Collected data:
+++++
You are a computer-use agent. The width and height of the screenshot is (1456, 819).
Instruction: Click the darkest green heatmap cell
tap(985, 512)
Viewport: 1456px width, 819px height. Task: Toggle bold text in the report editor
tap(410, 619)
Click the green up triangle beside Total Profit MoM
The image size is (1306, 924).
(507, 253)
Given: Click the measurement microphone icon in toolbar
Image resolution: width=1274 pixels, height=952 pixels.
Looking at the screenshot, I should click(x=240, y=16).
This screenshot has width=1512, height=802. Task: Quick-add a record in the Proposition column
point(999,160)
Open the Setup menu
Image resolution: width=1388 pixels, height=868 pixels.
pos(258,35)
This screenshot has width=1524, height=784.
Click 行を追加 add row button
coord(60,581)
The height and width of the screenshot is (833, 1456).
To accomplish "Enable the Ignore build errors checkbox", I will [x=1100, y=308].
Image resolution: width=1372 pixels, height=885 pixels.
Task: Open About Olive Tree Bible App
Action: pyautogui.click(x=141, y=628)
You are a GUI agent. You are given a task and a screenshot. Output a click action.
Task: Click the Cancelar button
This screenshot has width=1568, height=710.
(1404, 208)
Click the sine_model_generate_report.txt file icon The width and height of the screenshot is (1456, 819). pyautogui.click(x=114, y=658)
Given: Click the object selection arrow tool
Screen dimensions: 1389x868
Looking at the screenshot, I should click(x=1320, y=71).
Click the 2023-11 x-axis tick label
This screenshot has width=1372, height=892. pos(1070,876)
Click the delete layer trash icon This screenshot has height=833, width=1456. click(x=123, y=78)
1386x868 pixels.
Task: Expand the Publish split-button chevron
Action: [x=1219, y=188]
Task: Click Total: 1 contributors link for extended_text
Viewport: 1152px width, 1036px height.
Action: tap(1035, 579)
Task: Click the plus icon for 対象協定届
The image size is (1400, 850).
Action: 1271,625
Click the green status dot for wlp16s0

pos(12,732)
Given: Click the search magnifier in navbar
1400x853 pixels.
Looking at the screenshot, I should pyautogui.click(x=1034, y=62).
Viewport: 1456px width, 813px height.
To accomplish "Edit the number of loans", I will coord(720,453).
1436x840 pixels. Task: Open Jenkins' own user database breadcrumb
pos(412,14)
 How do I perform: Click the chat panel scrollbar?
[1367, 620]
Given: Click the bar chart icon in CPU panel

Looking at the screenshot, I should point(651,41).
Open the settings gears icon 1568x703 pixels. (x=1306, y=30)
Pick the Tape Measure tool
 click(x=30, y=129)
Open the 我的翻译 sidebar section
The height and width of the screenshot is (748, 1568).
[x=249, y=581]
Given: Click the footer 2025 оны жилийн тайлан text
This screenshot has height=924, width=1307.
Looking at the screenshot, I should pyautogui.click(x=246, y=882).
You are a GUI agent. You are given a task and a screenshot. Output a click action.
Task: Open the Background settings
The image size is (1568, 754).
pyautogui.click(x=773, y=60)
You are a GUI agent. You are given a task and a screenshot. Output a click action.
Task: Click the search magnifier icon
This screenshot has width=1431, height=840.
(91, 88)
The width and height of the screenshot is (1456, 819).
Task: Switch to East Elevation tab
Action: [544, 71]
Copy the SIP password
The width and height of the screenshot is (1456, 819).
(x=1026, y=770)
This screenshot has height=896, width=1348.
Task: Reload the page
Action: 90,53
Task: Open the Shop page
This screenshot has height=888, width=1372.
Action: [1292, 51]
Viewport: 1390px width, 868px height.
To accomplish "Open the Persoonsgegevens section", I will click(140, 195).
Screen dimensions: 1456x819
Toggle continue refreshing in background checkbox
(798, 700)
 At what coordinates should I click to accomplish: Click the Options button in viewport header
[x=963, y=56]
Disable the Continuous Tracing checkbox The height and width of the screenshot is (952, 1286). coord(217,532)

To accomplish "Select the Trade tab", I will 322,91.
+++++
=== Assignment ===
Find the string "search" in the entries above. Copy each line where it occurs.

=== Result below ===
Given: Click the search magnifier in navbar
Task: Click the search magnifier icon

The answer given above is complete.